New York, NY, January 5, 2022 … More than a year since claims surfaced of a “stolen” or “rigged” election, and 12 months after the Capitol insurrection, conspiracy theories about the 2020 presidential election are alive and well. These lies have the potential to fuel future domestic extremist attacks, according to a new report from ADL (the Anti-Defamation League).
For its new report, “A Year After the Insurrection, 2020 Election Lies Continue to Animate the Right,” ADL’s Center on Extremism examined various sources and streams of “stolen election” narratives and analyzed how lies about “rigged” elections have spread across mainstream outlets and social media platforms.
It also examines three streams of messaging that are currently flooding the right-wing ecosystem with abject falsehoods about the 2020 election: news media, politicians and social media. These streams are often synergistic, and each tends to amplify the other two.

## Task 1:
In the passage on 2020 election conspiracy theories, condense the paragraph beginning "For its new report" into one shorter sentence that keeps its main facts.

## Excerpted data:

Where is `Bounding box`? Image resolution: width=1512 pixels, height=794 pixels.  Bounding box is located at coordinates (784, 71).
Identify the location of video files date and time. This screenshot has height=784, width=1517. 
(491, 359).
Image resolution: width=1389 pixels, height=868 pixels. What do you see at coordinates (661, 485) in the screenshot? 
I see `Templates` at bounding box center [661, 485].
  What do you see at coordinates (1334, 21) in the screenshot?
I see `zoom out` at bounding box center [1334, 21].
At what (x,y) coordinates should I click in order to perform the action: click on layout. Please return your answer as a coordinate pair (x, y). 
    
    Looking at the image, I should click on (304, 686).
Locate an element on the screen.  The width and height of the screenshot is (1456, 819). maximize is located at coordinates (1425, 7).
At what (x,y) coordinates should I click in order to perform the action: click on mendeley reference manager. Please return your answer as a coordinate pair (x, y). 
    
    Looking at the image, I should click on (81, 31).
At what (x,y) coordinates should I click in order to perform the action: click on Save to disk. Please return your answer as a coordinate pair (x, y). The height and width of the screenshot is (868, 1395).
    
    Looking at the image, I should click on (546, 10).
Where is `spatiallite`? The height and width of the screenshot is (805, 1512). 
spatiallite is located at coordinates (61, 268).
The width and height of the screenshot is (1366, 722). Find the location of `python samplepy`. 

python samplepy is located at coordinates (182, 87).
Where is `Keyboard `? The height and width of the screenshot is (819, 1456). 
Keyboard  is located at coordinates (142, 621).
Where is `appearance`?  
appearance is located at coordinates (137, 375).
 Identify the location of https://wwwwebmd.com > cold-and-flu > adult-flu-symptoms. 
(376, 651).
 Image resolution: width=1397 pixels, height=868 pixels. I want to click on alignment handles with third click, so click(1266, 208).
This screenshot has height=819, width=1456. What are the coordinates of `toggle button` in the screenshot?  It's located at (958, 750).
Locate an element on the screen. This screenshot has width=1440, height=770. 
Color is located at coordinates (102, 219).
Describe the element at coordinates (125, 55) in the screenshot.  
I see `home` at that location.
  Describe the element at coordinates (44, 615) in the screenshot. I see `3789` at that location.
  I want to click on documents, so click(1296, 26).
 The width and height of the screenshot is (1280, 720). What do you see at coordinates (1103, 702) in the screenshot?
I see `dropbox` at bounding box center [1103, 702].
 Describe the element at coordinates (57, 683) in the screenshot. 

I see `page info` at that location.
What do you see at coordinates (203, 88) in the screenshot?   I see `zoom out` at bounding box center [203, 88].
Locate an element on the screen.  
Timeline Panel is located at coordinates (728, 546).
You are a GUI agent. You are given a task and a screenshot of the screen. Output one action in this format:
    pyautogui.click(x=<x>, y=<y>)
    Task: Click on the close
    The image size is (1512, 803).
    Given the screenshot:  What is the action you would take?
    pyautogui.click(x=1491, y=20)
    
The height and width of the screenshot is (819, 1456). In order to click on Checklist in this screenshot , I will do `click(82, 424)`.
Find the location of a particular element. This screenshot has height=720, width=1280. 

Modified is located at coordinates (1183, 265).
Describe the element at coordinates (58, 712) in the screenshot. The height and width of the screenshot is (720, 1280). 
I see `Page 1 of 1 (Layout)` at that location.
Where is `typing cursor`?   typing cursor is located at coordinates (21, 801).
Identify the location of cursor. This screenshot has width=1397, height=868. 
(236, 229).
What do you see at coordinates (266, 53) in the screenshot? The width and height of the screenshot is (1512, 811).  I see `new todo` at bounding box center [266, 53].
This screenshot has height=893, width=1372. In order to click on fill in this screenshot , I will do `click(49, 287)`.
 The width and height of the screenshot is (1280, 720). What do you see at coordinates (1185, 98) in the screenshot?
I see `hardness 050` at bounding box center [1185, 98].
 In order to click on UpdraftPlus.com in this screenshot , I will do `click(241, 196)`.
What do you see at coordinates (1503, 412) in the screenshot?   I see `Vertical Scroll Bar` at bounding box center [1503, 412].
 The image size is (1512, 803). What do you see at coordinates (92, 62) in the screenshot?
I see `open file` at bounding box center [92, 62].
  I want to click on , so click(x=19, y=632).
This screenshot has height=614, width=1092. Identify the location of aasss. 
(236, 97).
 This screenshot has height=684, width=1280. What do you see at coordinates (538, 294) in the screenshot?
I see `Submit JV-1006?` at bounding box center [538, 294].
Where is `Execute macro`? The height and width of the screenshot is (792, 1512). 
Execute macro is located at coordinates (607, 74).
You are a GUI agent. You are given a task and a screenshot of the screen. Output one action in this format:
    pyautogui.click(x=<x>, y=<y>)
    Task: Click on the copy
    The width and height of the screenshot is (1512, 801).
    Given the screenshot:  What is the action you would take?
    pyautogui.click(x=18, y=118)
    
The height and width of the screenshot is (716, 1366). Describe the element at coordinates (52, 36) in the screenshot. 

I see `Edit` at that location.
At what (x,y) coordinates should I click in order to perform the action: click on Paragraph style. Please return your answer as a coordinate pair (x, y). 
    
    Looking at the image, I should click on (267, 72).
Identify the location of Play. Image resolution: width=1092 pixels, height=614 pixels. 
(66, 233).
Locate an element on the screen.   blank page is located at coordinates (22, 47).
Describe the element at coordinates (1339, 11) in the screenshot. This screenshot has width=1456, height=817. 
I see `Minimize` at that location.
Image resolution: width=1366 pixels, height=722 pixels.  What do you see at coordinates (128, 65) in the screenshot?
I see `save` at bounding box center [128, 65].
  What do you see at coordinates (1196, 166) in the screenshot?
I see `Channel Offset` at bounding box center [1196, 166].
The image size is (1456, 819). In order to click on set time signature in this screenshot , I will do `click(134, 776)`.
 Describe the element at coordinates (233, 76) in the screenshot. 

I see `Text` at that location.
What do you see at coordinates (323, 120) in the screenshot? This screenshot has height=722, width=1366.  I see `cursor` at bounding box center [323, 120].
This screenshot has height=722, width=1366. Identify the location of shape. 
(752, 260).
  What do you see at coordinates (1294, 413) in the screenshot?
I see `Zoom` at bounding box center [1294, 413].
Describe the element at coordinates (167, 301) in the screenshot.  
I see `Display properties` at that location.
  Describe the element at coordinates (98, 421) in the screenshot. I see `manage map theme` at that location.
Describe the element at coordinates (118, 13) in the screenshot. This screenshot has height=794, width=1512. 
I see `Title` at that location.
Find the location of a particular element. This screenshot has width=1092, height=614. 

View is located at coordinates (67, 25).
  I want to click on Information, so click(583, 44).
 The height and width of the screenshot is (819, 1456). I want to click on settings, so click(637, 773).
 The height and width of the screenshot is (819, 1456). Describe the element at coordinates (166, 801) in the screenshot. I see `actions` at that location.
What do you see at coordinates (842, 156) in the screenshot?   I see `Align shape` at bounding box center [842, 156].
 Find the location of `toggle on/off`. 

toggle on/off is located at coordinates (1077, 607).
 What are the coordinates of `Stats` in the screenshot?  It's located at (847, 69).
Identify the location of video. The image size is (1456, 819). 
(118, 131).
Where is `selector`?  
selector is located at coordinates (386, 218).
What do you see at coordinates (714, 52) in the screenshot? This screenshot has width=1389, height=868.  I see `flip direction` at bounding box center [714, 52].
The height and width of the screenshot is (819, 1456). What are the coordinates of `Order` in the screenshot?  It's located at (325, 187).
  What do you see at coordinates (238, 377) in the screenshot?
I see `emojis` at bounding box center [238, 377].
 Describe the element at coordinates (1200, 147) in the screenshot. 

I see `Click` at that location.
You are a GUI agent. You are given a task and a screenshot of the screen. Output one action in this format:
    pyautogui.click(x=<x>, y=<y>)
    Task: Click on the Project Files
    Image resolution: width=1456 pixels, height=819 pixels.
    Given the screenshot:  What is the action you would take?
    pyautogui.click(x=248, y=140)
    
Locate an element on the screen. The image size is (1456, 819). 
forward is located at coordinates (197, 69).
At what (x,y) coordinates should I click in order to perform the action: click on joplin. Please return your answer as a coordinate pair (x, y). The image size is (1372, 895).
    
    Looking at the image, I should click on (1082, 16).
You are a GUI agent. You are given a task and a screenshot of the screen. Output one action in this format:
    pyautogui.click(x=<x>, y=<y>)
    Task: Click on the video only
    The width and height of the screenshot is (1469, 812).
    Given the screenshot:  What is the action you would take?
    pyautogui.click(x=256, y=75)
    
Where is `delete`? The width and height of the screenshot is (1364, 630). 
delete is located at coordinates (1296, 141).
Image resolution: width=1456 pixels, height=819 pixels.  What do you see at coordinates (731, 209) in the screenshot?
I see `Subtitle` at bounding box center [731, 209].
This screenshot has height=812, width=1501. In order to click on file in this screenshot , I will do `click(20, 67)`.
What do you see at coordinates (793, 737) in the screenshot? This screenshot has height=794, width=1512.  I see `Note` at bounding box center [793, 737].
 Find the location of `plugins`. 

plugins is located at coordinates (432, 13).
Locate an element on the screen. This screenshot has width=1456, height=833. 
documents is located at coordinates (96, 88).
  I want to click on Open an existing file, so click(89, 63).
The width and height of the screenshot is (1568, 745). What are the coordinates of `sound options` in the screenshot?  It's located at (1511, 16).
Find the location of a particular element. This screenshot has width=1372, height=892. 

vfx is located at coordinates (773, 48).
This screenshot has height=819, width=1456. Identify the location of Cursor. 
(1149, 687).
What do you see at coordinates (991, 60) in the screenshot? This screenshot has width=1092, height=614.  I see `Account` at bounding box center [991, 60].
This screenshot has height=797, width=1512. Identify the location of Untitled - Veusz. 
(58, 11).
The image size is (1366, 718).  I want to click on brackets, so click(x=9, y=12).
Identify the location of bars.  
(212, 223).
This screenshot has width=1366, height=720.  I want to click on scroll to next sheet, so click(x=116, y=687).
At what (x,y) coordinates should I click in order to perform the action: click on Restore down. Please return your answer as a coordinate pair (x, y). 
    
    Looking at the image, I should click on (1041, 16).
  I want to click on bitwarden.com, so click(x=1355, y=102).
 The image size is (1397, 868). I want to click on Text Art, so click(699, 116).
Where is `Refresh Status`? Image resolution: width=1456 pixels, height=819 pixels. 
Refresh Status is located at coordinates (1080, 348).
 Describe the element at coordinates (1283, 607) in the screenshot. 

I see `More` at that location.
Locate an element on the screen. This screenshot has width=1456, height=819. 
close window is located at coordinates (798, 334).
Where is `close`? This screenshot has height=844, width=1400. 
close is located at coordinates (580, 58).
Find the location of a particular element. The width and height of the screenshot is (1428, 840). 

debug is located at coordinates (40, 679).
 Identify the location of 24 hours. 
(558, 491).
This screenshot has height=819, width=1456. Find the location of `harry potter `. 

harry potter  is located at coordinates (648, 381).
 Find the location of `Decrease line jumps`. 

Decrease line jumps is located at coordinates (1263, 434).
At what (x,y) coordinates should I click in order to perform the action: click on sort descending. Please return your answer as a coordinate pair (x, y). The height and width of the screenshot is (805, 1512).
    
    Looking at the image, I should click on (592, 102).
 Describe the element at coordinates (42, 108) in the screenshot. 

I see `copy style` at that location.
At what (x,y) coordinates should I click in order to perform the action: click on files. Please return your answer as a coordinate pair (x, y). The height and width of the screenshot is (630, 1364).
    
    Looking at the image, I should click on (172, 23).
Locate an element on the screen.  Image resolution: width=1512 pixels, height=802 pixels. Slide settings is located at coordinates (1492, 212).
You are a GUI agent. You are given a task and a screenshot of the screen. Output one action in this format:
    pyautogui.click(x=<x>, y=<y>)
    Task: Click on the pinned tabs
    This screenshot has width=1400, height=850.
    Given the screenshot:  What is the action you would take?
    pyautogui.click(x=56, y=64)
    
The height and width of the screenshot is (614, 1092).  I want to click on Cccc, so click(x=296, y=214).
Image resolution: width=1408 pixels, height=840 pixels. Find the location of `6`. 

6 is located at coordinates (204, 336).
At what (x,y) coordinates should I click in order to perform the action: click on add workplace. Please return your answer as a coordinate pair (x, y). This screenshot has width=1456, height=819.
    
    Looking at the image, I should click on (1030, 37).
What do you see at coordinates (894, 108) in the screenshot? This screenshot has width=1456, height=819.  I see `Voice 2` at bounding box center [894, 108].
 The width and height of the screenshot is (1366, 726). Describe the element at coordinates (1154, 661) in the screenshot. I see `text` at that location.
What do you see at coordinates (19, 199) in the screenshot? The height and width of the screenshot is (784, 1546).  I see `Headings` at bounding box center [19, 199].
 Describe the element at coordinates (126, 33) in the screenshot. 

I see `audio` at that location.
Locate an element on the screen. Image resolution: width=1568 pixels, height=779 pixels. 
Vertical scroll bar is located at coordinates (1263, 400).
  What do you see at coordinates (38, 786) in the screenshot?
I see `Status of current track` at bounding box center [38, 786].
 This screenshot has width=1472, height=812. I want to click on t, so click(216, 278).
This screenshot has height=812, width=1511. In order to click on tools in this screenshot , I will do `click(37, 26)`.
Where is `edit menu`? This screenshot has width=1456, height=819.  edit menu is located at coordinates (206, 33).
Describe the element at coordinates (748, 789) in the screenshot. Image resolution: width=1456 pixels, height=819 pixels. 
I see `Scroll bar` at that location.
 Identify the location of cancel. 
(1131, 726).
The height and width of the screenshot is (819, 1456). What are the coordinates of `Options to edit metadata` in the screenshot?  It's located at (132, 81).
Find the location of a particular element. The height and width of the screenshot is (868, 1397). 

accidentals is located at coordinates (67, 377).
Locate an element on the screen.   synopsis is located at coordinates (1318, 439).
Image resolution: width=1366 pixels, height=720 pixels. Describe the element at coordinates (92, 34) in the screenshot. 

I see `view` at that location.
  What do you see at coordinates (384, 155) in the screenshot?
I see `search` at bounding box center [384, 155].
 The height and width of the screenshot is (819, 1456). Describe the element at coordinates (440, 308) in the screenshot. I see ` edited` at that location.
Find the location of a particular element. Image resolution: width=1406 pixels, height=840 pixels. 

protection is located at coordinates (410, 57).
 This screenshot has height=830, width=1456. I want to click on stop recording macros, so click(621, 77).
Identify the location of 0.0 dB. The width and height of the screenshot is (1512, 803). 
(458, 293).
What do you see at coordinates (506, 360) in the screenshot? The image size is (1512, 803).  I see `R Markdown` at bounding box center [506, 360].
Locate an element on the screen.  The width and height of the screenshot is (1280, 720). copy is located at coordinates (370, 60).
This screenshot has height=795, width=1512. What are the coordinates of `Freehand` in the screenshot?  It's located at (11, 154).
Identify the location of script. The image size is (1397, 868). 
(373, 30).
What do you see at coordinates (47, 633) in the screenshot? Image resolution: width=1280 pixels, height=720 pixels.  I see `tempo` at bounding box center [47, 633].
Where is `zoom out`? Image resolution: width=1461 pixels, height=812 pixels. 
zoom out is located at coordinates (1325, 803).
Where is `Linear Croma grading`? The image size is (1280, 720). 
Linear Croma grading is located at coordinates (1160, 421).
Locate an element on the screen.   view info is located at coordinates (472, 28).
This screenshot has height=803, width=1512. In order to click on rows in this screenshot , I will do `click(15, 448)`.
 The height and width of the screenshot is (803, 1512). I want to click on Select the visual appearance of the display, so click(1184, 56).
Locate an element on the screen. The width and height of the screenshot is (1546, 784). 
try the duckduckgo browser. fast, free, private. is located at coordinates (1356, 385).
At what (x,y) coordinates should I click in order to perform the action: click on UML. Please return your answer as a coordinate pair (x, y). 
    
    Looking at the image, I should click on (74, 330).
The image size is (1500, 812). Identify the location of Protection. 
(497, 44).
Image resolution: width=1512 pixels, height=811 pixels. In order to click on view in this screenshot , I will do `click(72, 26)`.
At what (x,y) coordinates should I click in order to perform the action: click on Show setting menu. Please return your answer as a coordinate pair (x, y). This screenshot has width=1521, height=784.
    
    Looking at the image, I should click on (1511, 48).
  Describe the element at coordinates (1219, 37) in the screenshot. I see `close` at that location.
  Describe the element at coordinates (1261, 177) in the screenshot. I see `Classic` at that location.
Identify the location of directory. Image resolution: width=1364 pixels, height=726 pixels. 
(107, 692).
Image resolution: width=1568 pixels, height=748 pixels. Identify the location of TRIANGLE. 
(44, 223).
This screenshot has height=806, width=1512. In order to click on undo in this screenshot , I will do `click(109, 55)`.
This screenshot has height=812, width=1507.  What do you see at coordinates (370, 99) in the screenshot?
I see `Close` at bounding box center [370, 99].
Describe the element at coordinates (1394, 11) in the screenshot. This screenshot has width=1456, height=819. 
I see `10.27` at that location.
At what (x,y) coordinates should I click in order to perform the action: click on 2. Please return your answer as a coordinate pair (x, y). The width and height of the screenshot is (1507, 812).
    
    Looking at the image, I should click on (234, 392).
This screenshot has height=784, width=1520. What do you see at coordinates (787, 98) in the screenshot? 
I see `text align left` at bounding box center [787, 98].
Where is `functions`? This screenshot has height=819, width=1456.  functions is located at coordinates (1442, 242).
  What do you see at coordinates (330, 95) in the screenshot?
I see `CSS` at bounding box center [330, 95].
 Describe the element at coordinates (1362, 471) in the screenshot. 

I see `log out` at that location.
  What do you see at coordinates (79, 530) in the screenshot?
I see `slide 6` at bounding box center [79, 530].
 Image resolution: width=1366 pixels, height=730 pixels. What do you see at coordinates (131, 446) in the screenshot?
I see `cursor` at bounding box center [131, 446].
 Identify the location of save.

## Task 2:
Output lines from the records exactly as they appear. Begin with the first line of the records and stop after the line that contains "(491, 359).".

## Final result 1:
For the report "A Year After the Insurrection, 2020 Election Lies Continue to Animate the Right," ADL's Center on Extremism examined sources and streams of "stolen election" narratives and analyzed how "rigged" election lies spread across mainstream outlets and social media platforms.

## Final result 2:
Where is `Bounding box`? Image resolution: width=1512 pixels, height=794 pixels.  Bounding box is located at coordinates (784, 71).
Identify the location of video files date and time. This screenshot has height=784, width=1517. 
(491, 359).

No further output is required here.